Cinq participants victimes d’une commotion ont raté de un à quatre tests. Aucun d’entre eux n’éprouvait donc les mêmes ennuis. «Cette diversité de symptômes démontre que le choc des commotions cérébrales sur l’audition centrale est diffus, remarque la doctorante. Il faudrait refaire le même exercice avec plus de sujets et observer l’influence du nombre et de la gravité des traumatismes sur leur audition centrale.» Selon Dave Ellemberg, cette étude ouvre la voie à des recherches qui pourraient explorer les conséquences des commotions cérébrales sur les autres sens, notamment la perception visuelle.
Promouvoir une pratique sportive sécuritaire
Les deux chercheurs espèrent que ces travaux sensibiliseront les médecins traitants des équipes sportives, les audiologistes, les entraineurs, les parents de sportifs et les athlètes eux-mêmes aux effets insoupçonnés des commotions cérébrales.

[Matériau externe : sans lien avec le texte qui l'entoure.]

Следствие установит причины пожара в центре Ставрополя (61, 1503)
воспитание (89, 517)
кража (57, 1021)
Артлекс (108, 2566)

«Les participants de notre étude ne rapportaient pas les symptômes classiques des traumatismes crâniens comme les maux de tête ou les problèmes d’endormissement, souligne M. Ellemberg, docteur en neuropsychologie. C’est en grattant un peu, à l’aide de tests objectifs, que nous avons pu découvrir leur déficit d’audition centrale.»
Christine Turgeon estime d’ailleurs que ces tests d’audiologie devraient être intégrés dans l’évaluation standard des commotions cérébrales. «Si les athlètes ont le moindre doute quant à leur audition, ils auraient intérêt à consulter, ajoute-t-elle. Il y a des signes qui ne trompent pas: vous demandez fréquemment qu’on vous répète les consignes, vous vous concentrez plus qu’à l’habitude pour écouter votre interlocuteur, vous vous sentez fatigué à la fin de la journée en raison de vos efforts pour compenser ce déficit…»
Sensibilisons, mais ne dramatisons pas, précise toutefois Dave Ellemberg. «Les commotions cérébrales font partie du jeu, reconnait-il. Le sport est important pour la santé physique, mentale et émotive des athlètes. C’est aussi un liant social. Mais nous devons promouvoir une pratique sportive sécuritaire. Et cela passe forcément par une meilleure prise en charge de nos athlètes.»